[Stored items]
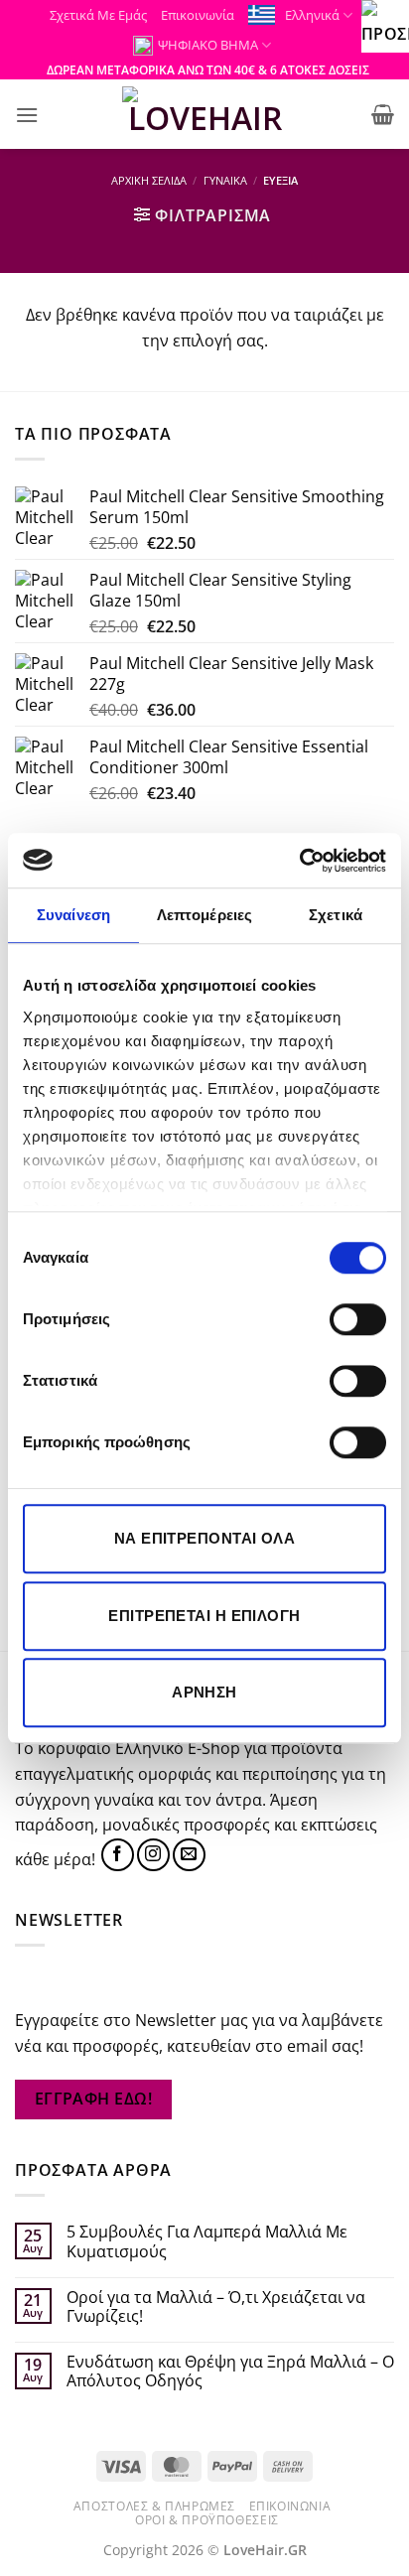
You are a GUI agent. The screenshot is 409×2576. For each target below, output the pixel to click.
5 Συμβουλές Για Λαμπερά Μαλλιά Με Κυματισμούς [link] (207, 2241)
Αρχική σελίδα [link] (149, 180)
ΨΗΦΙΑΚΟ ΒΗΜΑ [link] (208, 45)
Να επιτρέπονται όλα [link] (205, 1538)
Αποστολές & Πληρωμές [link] (154, 2506)
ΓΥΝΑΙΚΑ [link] (225, 180)
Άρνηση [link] (204, 1692)
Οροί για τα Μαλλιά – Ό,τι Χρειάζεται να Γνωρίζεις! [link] (216, 2307)
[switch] (358, 1319)
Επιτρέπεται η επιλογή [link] (204, 1615)
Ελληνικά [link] (312, 15)
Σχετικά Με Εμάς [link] (98, 15)
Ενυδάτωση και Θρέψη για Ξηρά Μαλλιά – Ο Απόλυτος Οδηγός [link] (230, 2371)
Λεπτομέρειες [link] (204, 914)
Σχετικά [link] (335, 914)
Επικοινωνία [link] (197, 15)
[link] (299, 861)
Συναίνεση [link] (73, 914)
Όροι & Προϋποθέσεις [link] (207, 2519)
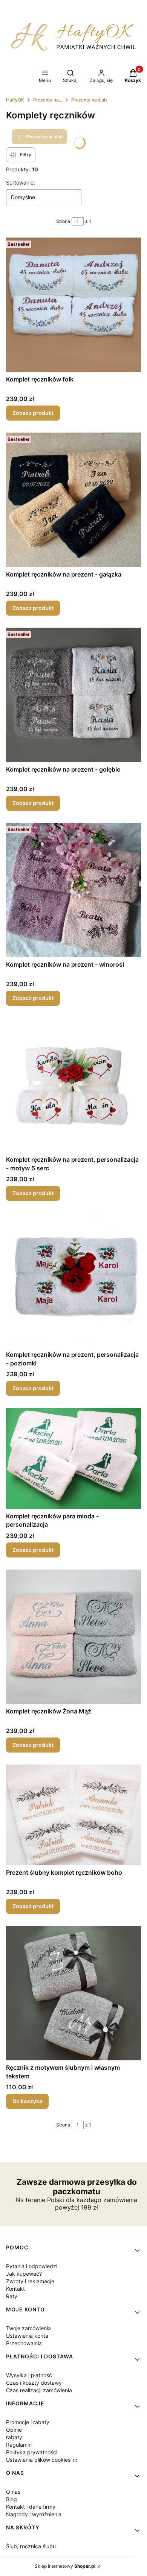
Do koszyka (27, 2101)
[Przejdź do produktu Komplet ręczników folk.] (73, 305)
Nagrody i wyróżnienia (33, 2514)
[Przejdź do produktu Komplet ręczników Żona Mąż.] (73, 1637)
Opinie (14, 2429)
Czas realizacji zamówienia (39, 2390)
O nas (13, 2491)
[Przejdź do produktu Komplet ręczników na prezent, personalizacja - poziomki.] (73, 1280)
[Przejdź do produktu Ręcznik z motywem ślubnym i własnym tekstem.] (73, 1993)
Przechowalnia (24, 2343)
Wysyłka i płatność (29, 2375)
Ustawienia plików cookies (39, 2459)
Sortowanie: (20, 182)
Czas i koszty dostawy (34, 2382)
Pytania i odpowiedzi (31, 2266)
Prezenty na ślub (89, 100)
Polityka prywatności (31, 2452)
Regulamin (19, 2444)
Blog (11, 2499)
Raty (11, 2296)
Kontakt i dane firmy (30, 2506)
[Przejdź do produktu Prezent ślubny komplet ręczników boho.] (73, 1815)
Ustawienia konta (27, 2335)
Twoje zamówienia (28, 2328)
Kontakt (15, 2288)
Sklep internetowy (65, 2566)
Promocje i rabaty (27, 2422)
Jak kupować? (24, 2273)
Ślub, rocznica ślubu (31, 2546)
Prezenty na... (47, 100)
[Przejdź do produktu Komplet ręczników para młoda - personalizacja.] (73, 1458)
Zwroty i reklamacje (30, 2281)
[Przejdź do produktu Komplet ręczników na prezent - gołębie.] (73, 695)
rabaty (14, 2437)
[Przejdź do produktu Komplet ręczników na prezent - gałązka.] (73, 500)
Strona (63, 221)
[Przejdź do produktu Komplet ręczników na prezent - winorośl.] (73, 890)
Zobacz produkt (33, 413)
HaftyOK (15, 100)
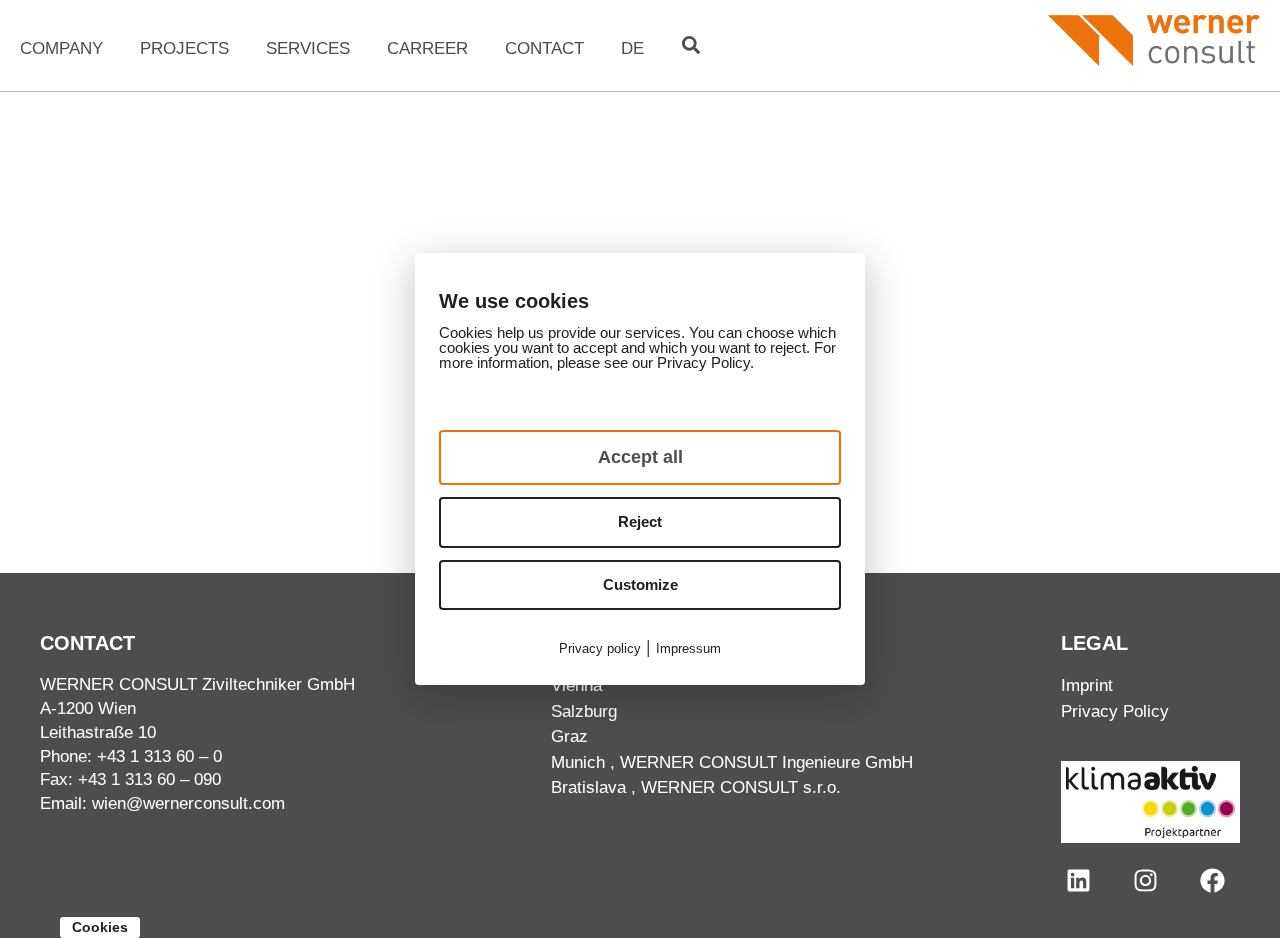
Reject (640, 521)
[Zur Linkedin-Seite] (1078, 880)
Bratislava (588, 787)
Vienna (576, 685)
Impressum (688, 648)
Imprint (1087, 685)
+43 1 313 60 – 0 (159, 756)
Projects (184, 48)
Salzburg (584, 711)
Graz (569, 736)
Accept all (640, 457)
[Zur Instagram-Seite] (1145, 880)
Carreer (427, 48)
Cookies (100, 927)
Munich (578, 762)
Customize (640, 584)
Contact (544, 48)
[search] (691, 45)
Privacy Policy (1115, 711)
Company (61, 48)
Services (308, 48)
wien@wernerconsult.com (188, 803)
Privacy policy (600, 648)
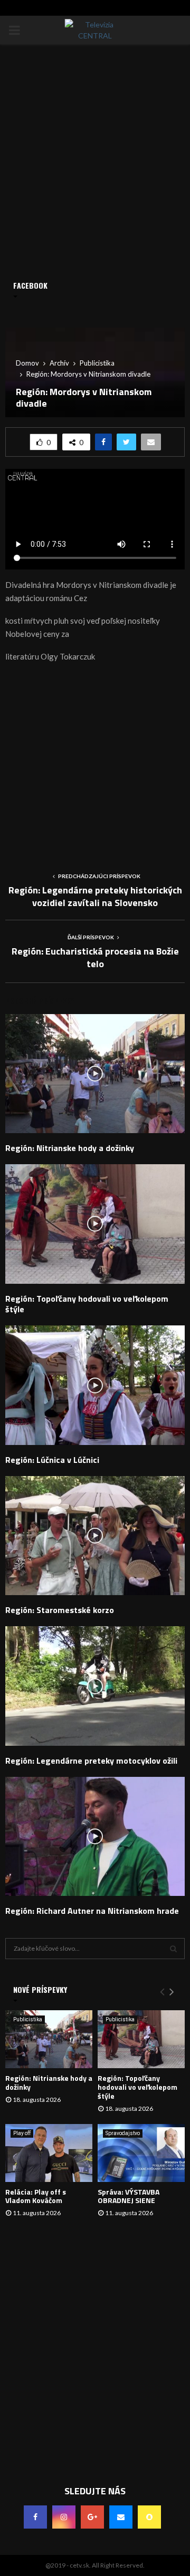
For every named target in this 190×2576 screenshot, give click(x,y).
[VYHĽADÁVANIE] (173, 1948)
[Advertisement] (95, 763)
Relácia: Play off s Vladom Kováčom (35, 2196)
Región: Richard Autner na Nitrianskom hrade (92, 1910)
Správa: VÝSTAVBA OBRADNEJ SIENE (128, 2196)
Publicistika (27, 2019)
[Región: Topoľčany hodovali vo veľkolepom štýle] (141, 2039)
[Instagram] (63, 2517)
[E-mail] (120, 2517)
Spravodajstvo (123, 2133)
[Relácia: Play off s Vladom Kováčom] (48, 2153)
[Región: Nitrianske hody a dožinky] (48, 2039)
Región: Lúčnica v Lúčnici (52, 1459)
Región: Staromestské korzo (59, 1610)
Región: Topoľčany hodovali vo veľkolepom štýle (86, 1304)
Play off (22, 2133)
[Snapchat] (149, 2517)
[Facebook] (35, 2517)
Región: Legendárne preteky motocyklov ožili (91, 1760)
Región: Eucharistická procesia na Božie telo (95, 957)
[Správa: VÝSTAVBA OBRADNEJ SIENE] (141, 2153)
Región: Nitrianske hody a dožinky (69, 1148)
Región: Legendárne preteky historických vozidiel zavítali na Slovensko (95, 896)
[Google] (92, 2517)
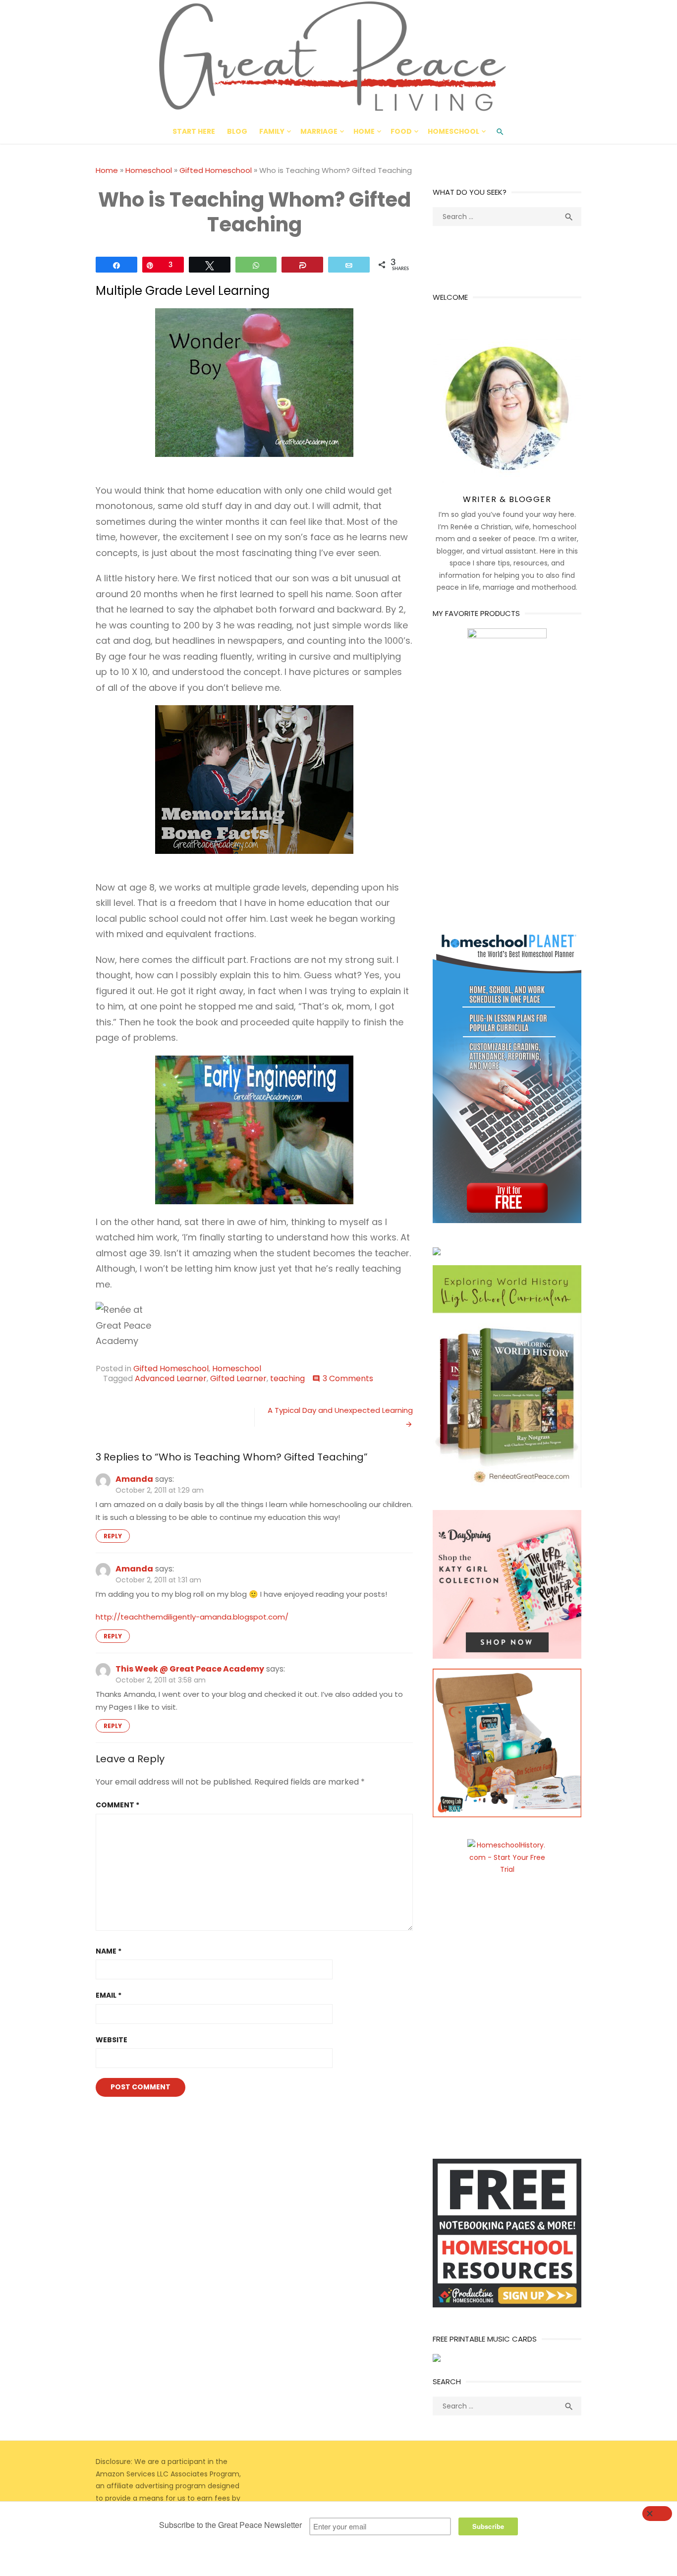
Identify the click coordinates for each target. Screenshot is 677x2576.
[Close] (657, 2513)
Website (111, 2040)
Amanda (134, 1479)
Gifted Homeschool (215, 170)
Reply (113, 1536)
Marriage (319, 131)
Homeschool (453, 131)
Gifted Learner (238, 1378)
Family (271, 131)
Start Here (193, 131)
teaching (287, 1378)
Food (401, 131)
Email (108, 1995)
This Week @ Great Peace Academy (189, 1669)
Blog (237, 131)
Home (364, 131)
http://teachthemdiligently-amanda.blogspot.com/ (192, 1617)
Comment (117, 1805)
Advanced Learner (171, 1378)
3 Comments (348, 1378)
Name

__Activity__:
Copy every line of the records above that contains "dožinky".

__Your response__:
[Región: Nitrianske hody a dožinky] (48, 2039)
Región: Nitrianske hody a dožinky (69, 1148)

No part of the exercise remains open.